Tech specs
I enjoy photographing city scenes. The colors, the textures and the architecture provide plenty of opportunities for interesting photographs.
In the pre-digital age of photography I would often shoot city scenes in black and white. The reason was more financial than artistic: black and white film was less expensive to purchase and to process than color. That made the decision an easy one.
Today, with digital, everything defaults to color. There’s no cost benefit to black and white. But when I’m shooting in a city I’m always looking for scenes with strong lines and angles, the type of scenes that will work best in black and white. It’s an artistic decision.
This is one of those scenes.
Excalibur, a steel sculpture by artist Beverly Stoll Pepper, stands in a common area outside the entrance to the Edward J. Schwartz Federal Building in San Diego. The sculpture consists of three triangular forms reaching across the ground and toward the sky between buildings.

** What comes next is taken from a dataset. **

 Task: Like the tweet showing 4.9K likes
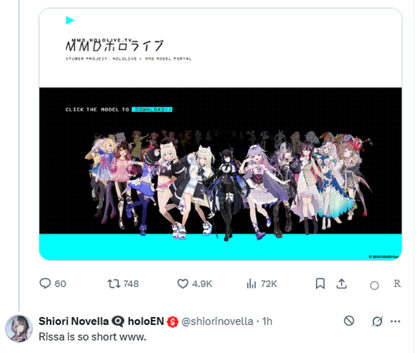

When I first saw the sculpture and its relationship to the federal building and other neighboring buildings I knew that the angles and lines would create an interesting black and white composition. After getting a number of shots using the colors in the scene — the reddish-brown of the federal building exterior and the blue San Diego sky reflecting in the glass surfaces of other neighboring buildings surrounding the black of the sculpture — I started looking for compositions that used the strong lines of the scene. I settled on this view that had the sculpture against a cloudless sky, framed by the courthouse exterior in the background and an elevated walkway at top right.
I liked how the scene included a number of sharp points — the angles on the sculpture, the corners of walls and windows on the federal building, the walkway filling the top corner — and knew that I had the elements for an interesting black-and-white composition.
I enjoyed doing photography during our visit to San Diego, but the trip was far from enjoyable.
For years, San Diego was one of my favorite cities to visit on business trips. It was clean and walkable. But I was surprised how much the city had changed in the six years between my previous visit and this trip in 2018. It still had the nice weather, but much of the “clean and walkable” description no longer applied.
First, the city had been invaded by rental electric scooters from a variety of companies. People could download an app, find a scooter location and rent it on the spot and pay for the amount of time used. That sounds great … until you consider where the scooters are left when the rider is finished. The sidewalks are filled with scooters that had been discarded. When we weren’t dodging people riding scooters we were stepping over discarded scooters. It made walking from point to point difficult.
Second, the homeless problem in San Diego has exploded like it has in many other California cities. We saw people sleeping on sidewalks or in temporary cardboard structures leaning against buildings throughout the downtown area and along the bay.
An example: We had a dinner reservation at a nice restaurant, but when we arrived there was a man asleep in a ragged sleeping bag on the sidewalk outside the restaurant entrance. The only way to reach the entrance was to step over him.
I asked the restaurant manager if he had contacted city authorities to have the man moved. His facial expression showed frustration, then he told me the story. Every day for a couple of weeks the man would arrive right before dinner time and take his place on the sidewalk, then fall asleep. The manager had contacted the police as well as city officials and had been told there was nothing they could do because the man was within his rights to sleep on the sidewalk in that spot. It was public property.
The manager said he was running a small business with about 30 employees on his payroll, paying city and state taxes (which are high in California), but had to watch as potential customers bypassed the entrance to his restaurant because a homeless person was sleeping on the sidewalk and blocking access to his business.
He shook his head and said, “You know, it’s really frustrating that his rights seem to outweigh my rights as a tax-paying business owner, but that’s the position the city has taken.”
I’m not a public policy expert, but it seems taking the “he has a right to sleep there” position does nothing to address the plight of the homeless.
Then there was our hotel, a nice Marriott property, that was selected as a target for a work stoppage by the national hotel workers union. Picketers stood outside the entrance day and night, blocking access and chanting. San Diego police were there to be sure nothing escalated but because the sidewalk was public property the picketers were within their rights to stand right outside the door and hassle hotel guests.
San Diego used to be one of my favorite cities to visit, but after the 2018 visit I’m in no hurry to return.